> [Extracted text]
++++

On April 6, 2020, APF joined dozens of other organizations in sending a letter to the President in support of the Safer Affordable Fuel-Efficient (SAFE) Vehicles Rule. This joint Department of Transportation (DOT) and Environmental Protection Agency (EPA) rulemaking will reform the misguided federal fuel mandates known as the Corporate Average Fuel Economy (CAFE) program. Read the letter below, or click here to open the PDF in a new tab.
Dear Mr. President:
We write you to express our support for the Safer Affordable Fuel-Efficient (SAFE) Vehicles Rule. This joint Department of Transportation (DOT) and Environmental Protection Agency (EPA) rulemaking will reform the federal fuel mandates known as the Corporate Average Fuel
Economy (CAFE) program.
The problems with the program are numerous and have only been compounded over its 40-year history. The fuel economy mandate has imposed a needless cost on car buyers of around $4,000 per vehicle and the previous administration’s plan would have cost car buyers more than $7,000
To meet the mandate, automakers often have sold smaller, less desirable cars at a discount, while increasing prices on larger, more popular cars, crossovers, SUVs, and trucks. Today, the average transaction price for light vehicles in the United States is approaching $39,000.

++++

> [Required tasks]
(a) On what date did APF send the letter described in the passage about the SAFE Vehicles Rule?
(b) Do these statements agree with the passage about the SAFE Vehicles Rule? (i) The letter was addressed to the President. (ii) The fuel economy mandate has imposed a cost of around $7,000 per vehicle. (iii) The CAFE program has a 40-year history.
(c) Rewrite the passage about the SAFE Vehicles Rule between "The problems with" and "is approaching $39,000.", inclusive, putting "car manufacturers" in place of "automakers".
The lines after this passage come from a separate source.

++++

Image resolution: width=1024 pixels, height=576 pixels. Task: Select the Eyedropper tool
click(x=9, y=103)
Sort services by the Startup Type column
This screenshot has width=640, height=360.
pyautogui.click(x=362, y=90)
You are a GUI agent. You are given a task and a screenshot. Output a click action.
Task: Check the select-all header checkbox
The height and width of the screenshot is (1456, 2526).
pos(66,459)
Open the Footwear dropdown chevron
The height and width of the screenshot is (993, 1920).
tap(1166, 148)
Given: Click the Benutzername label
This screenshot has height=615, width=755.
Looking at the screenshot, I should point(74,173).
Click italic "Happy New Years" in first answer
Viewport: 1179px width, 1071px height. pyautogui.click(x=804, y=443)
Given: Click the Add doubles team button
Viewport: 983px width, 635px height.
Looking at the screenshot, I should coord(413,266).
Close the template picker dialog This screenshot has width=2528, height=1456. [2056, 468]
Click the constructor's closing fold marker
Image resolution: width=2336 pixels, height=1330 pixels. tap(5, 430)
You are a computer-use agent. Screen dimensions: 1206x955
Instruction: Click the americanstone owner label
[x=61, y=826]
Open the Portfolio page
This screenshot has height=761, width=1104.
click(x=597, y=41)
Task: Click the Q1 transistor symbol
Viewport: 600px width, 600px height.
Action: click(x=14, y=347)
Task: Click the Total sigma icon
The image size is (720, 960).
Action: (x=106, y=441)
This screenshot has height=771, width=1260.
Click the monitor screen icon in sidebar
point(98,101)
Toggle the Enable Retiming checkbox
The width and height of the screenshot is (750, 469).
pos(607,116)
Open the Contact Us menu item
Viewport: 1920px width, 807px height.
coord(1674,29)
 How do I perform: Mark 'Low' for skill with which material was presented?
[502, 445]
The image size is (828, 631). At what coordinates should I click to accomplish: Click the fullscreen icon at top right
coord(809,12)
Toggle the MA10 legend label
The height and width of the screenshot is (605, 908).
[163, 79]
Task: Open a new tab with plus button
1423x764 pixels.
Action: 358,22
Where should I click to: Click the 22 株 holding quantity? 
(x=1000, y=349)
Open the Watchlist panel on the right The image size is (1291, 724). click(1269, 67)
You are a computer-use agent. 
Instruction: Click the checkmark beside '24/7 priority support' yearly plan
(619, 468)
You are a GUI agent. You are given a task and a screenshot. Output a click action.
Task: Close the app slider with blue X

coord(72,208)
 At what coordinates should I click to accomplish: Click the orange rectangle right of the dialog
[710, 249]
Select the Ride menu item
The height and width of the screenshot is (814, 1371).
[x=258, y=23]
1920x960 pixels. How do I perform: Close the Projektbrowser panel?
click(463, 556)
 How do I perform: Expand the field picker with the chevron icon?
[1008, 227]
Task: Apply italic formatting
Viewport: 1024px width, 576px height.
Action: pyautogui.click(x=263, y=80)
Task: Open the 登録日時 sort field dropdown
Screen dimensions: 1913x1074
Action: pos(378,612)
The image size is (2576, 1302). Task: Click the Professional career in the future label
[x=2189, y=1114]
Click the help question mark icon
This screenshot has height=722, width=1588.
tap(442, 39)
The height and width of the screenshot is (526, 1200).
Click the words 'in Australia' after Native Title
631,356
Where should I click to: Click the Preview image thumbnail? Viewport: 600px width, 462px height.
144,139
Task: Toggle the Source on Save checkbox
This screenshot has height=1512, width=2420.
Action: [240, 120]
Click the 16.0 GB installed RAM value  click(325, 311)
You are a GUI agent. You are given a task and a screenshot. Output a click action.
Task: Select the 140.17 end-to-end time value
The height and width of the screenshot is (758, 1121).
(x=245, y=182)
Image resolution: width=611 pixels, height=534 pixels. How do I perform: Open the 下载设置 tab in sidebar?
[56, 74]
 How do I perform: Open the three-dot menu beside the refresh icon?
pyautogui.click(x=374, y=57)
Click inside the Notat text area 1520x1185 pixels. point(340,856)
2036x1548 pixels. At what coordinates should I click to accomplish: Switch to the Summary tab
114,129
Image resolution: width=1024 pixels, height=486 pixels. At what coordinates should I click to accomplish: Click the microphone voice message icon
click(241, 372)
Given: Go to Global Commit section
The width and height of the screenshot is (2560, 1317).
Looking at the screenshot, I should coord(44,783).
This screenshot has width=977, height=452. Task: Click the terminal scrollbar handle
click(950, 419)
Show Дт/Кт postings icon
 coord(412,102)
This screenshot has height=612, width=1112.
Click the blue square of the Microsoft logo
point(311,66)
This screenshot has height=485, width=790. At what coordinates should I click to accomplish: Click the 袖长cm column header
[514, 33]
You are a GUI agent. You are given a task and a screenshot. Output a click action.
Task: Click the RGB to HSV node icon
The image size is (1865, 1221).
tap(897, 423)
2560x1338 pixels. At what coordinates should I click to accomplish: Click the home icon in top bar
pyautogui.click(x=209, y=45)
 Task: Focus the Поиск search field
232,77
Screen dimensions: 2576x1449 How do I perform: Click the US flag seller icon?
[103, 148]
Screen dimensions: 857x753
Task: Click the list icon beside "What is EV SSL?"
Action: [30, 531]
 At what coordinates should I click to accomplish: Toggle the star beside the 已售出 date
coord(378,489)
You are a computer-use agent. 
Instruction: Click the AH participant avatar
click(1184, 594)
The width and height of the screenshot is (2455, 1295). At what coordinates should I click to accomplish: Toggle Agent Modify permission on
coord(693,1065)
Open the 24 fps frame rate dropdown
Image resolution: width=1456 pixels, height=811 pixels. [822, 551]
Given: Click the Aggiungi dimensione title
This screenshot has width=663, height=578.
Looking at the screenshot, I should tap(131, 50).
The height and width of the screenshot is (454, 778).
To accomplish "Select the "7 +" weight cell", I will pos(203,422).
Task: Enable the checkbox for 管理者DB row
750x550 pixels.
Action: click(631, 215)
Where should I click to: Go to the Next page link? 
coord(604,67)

++++

> [Solutions by task]
(a) April 6, 2020.

(b)
(i) Yes: "Dear Mr. President:"
(ii) No: "a needless cost on car buyers of around $4,000 per vehicle"
(iii) Yes: "over its 40-year history"

(c)
The problems with the program are numerous and have only been compounded over its 40-year history. The fuel economy mandate has imposed a needless cost on car buyers of around $4,000 per vehicle and the previous administration’s plan would have cost car buyers more than $7,000
To meet the mandate, car manufacturers often have sold smaller, less desirable cars at a discount, while increasing prices on larger, more popular cars, crossovers, SUVs, and trucks. Today, the average transaction price for light vehicles in the United States is approaching $39,000.